Top of Material for the task
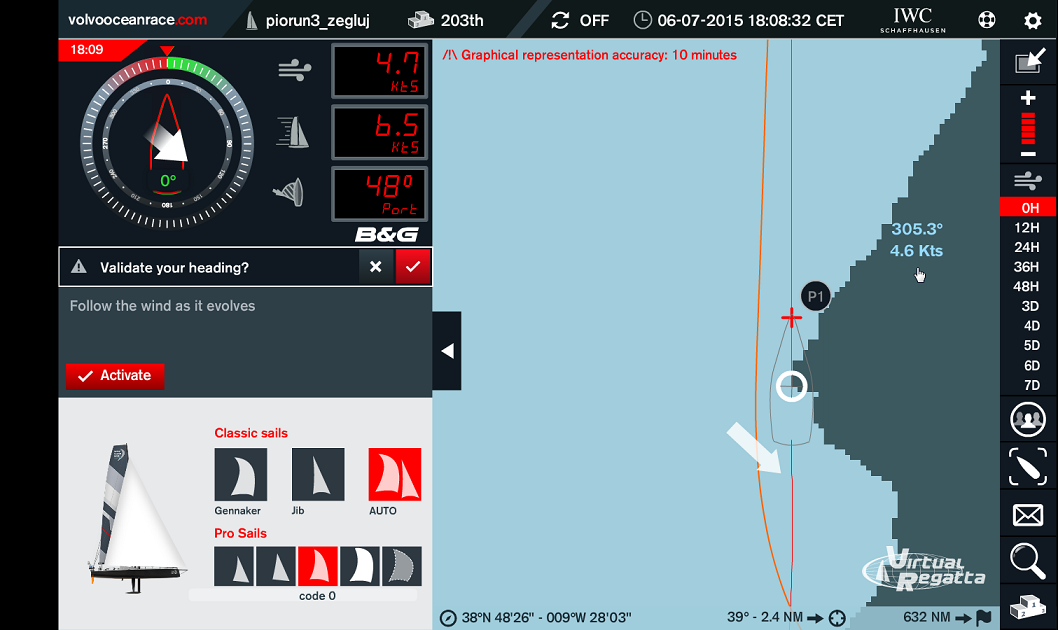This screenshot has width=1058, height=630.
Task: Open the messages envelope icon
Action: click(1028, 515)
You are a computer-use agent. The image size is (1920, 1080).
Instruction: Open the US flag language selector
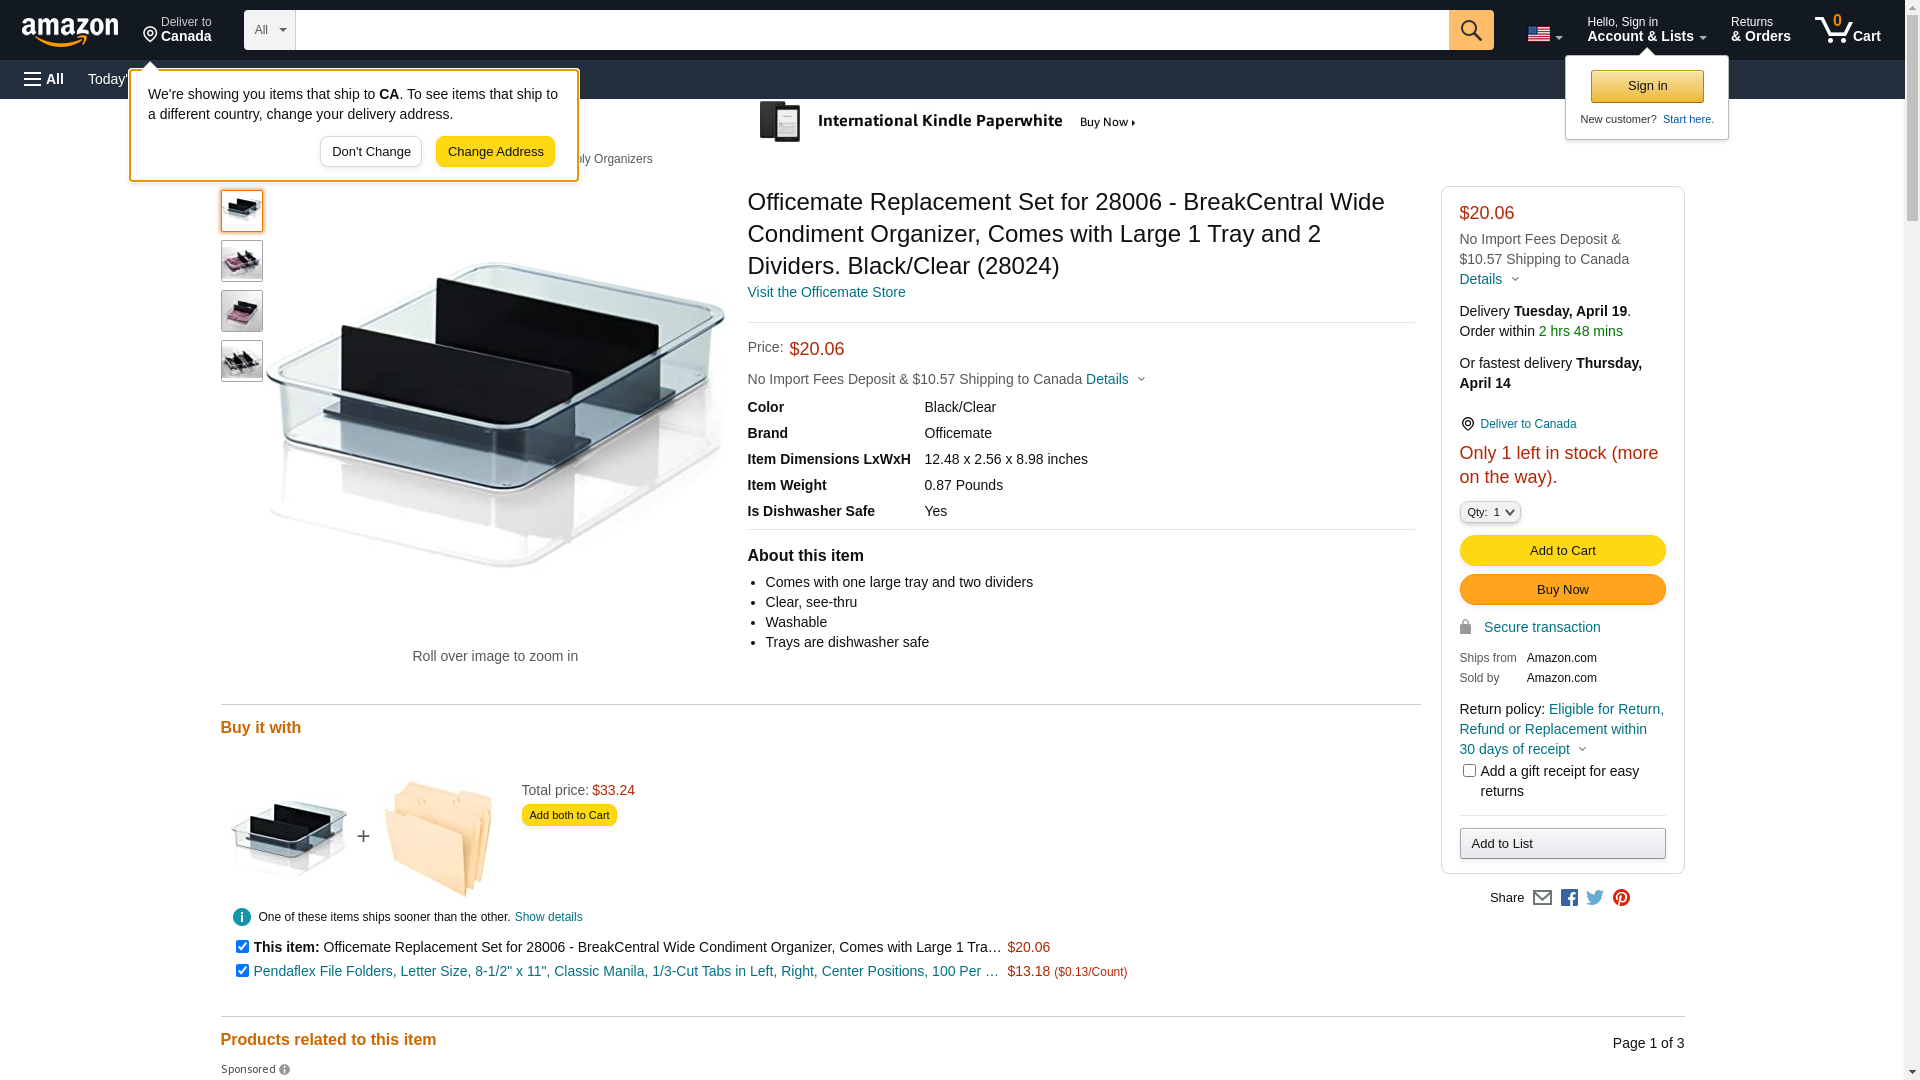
Bottom of Material for the task
## Work instruction
Please reproduce, exactly and only, the lines from the line containing "You are a computer-use" through the last line of the material above, minus any pictures.

## Response to the exercise
You are a computer-use agent. The image size is (1920, 1080).
Instruction: Open the US flag language selector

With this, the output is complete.